Stoltenberg wezwał do zrealizowania postanowień porozumień z Mińska o uregulowaniu konfliktu, w tym wycofania ciężkiego uzbrojenia.
"Rażąca prowokacja"
- Poprzez rażącą prowokację w regionie Awdijiwki Kijów chce sprawdzić przygotowanie nowej administracji Stanów Zjednoczonych - powiedział z kolei doradca prezydenta Rosji Władimira Putina ds. polityki zagranicznej Jurij Uszakow.

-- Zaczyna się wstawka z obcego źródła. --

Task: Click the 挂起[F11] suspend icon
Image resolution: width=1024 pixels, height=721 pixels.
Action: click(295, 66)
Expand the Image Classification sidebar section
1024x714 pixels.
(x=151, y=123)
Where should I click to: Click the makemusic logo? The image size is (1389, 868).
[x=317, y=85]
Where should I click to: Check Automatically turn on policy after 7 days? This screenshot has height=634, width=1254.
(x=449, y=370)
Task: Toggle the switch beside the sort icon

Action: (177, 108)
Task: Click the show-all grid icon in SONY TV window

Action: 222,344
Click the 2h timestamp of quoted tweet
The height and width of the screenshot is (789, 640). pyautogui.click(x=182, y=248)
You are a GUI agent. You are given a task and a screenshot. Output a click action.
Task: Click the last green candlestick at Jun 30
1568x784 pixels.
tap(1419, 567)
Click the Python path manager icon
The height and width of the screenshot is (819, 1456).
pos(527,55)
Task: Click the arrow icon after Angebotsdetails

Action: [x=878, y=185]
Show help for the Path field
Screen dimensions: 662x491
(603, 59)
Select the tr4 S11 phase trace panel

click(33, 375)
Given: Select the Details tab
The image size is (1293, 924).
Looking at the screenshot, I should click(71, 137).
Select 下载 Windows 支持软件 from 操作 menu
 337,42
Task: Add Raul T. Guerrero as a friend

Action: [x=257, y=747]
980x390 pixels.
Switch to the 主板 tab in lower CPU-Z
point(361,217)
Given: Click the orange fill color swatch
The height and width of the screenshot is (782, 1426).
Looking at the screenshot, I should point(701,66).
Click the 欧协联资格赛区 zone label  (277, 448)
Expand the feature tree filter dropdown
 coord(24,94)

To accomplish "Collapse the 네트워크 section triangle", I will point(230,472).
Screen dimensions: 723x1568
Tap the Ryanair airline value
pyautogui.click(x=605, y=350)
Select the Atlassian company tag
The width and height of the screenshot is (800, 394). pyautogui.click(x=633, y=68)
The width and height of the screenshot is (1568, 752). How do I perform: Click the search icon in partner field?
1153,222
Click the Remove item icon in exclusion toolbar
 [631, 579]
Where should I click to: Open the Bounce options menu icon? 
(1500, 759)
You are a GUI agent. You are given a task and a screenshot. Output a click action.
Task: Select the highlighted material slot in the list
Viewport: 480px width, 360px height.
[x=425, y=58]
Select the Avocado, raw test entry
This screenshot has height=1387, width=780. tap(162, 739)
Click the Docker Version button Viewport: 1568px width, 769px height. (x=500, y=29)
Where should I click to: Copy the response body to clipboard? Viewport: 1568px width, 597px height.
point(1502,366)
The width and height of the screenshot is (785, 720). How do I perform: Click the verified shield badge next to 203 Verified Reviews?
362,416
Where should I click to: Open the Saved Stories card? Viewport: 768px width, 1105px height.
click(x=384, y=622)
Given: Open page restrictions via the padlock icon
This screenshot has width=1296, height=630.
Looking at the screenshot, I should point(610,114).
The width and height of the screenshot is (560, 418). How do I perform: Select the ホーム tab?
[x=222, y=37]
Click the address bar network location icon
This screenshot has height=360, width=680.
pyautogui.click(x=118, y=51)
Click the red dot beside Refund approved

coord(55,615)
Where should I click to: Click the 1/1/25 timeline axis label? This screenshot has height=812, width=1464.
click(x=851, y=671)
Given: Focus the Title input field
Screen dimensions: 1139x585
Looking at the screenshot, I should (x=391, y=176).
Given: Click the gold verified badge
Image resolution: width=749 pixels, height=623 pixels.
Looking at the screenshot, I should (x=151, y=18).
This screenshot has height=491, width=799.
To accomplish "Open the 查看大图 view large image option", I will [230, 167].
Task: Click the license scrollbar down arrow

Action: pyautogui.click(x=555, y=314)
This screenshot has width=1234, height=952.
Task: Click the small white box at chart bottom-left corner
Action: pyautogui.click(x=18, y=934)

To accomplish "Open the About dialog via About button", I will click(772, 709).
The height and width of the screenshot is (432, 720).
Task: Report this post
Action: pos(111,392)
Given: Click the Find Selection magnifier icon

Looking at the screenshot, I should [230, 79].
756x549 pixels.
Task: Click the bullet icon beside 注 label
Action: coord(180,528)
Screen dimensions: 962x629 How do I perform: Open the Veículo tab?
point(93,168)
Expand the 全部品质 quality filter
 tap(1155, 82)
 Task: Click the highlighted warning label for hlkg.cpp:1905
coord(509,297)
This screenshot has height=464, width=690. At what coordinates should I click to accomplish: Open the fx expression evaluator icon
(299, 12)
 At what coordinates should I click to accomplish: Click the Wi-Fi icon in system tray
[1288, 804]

Również w środę rzecznik Kremla Pieskow ocenił w rozmowie z przedstawicielami prasy, że najnowszy wzrost przemocy na wschodzie Ukrainy "to kolejny powód, by niezwłocznie wznowić dialog i współpracę między Rosją i Stanami Zjednoczonymi".
Walki w strefie przemysłowej miasta Awdijiwka koło Doniecka trwają od niedzieli. Według armii ukraińskiej dotychczas zginęło w nich co najmniej ośmiu ukraińskich wojskowych, a ponad 30 zostało rannych. Od wtorku w mieście obowiązuje stan wyjątkowy.
Chwilowy rozejm
Władze ukraińskie o pogorszenie sytuacji w Donbasie oskarżają prorosyjskich separatystów w tym regionie. OBWE winą za najnowszą eskalację konfliktu obarcza obie jego strony.
W środę ukraińskie siły rządowe i prorosyjscy bojownicy przerwali walki w rejonie Awdijiwki, dzięki czemu można było rozpocząć remont zniszczonych ostrzałami linii elektrycznych. Pozwoliło to na wznowienie dostaw ciepła dla mieszkańców miasta.